22 июляМилочка Рейнова, наша сверстница, с глазами, как черносливы, несколько полная для своих лет, несколько по — южному коренастая, тем не менее очень понравилась мне — она принадлежала к таинственному миру девушек. Не женщин, которых я к тому времени познал и скорее презирал, а девушек, о которых я думал почтительно, даже печально, и вместе с тем надеясь — на что? Потом, потом пойму, потом! Я не задерживался на этом ощущении, чтобы не рассеять его туманности. Любил именно эту неясность.
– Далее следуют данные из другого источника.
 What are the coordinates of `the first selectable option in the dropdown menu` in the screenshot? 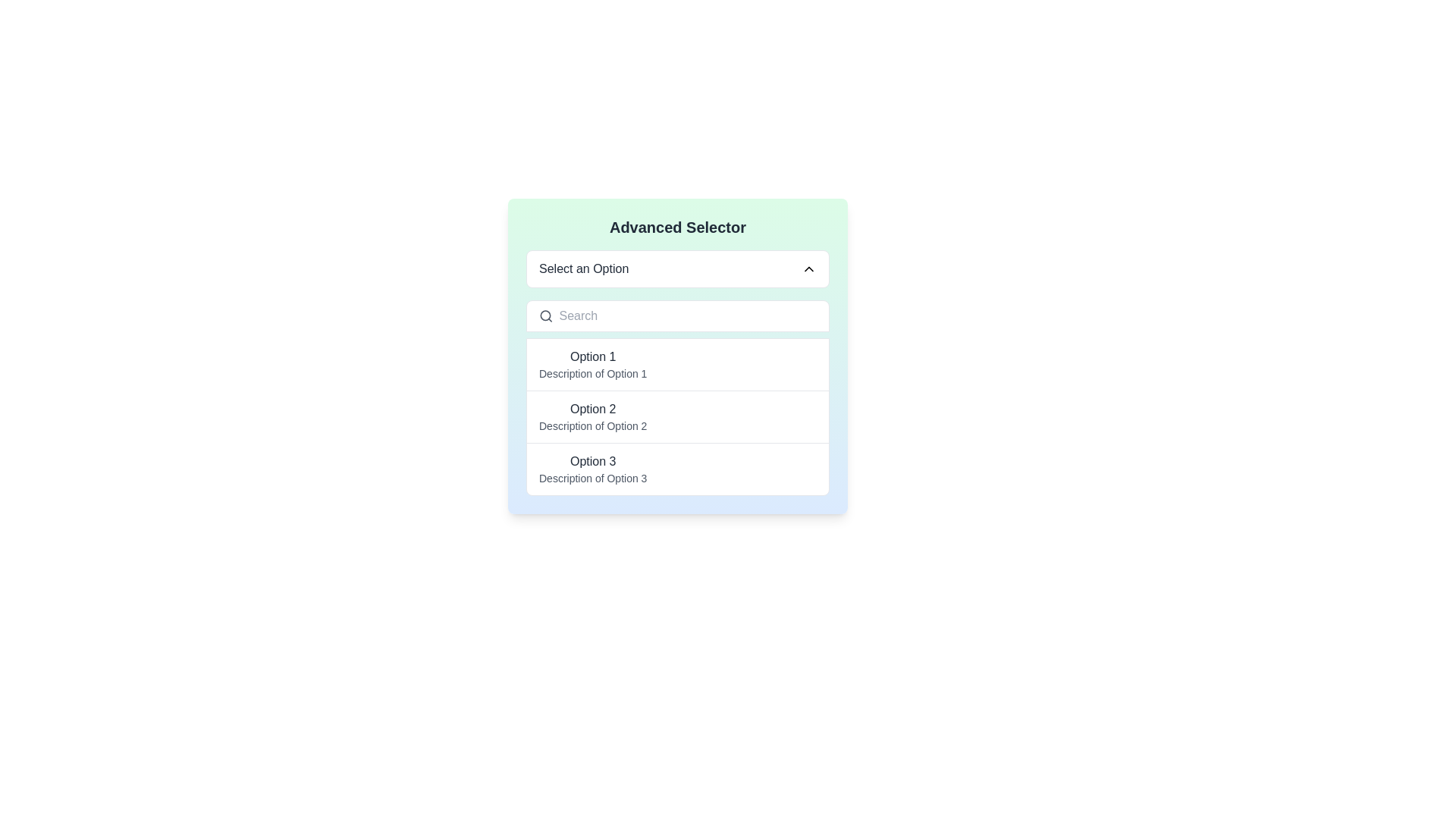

Нравилась мне Милочка Рейнова еще потому, что звали ее Милочка, как девушку, в которую я был в те дни отчаянно влюблен. Милочкина мама, воспитанная и доброжелательная, и старая гувернантка Милочки не мешали, а помогали общему чувству довольства, приличия и праздничности. Вечерами подолгу задерживались мы у моря. Однажды по какому‑то поводу сказал я, что все существующее разумно. Придав этому смысл: все к лучшему. И Тоня спокойно, толково и ясно поправил меня и разъяснил смысл этого гегелевского утверждения. Рейновы были состоятельные люди, но ни водопровода, ни канализации на даче и в помине не было. А деревянная уборная устроена была в неудачном месте. Всякий с балкона видел, кто направляется в этот домик за нуждой. И Тоня как‑то заметил, смеясь: «Смотри, как любопытно! Если на балконе одни взрослые, я иду в уборную спокойно, а если там Милочка, не могу!» И однажды во время долгих вечерних бесед на море рассказал Тоня одну историю. Уже к середине я догадался, что рассказывается она неспроста. Тоня под прозрачными псевдонимами вывел себя и Милочку и еще неизвестных мне людей. Выходило так, что он был увлечен и мог надеяться на взаимность, но появился некто третий, которого предпочла она. И тогда он, Тоня, перенес свою любовь на девушку с удивительными синими глазами. И Милочка сказала: «Это правда! Глаза у нее удивительные». Сказала убежденно, но чуть ревниво. Ах, как это было таинственно, печально. Такие именно истории и слушать на берегу, когда шумит прибой.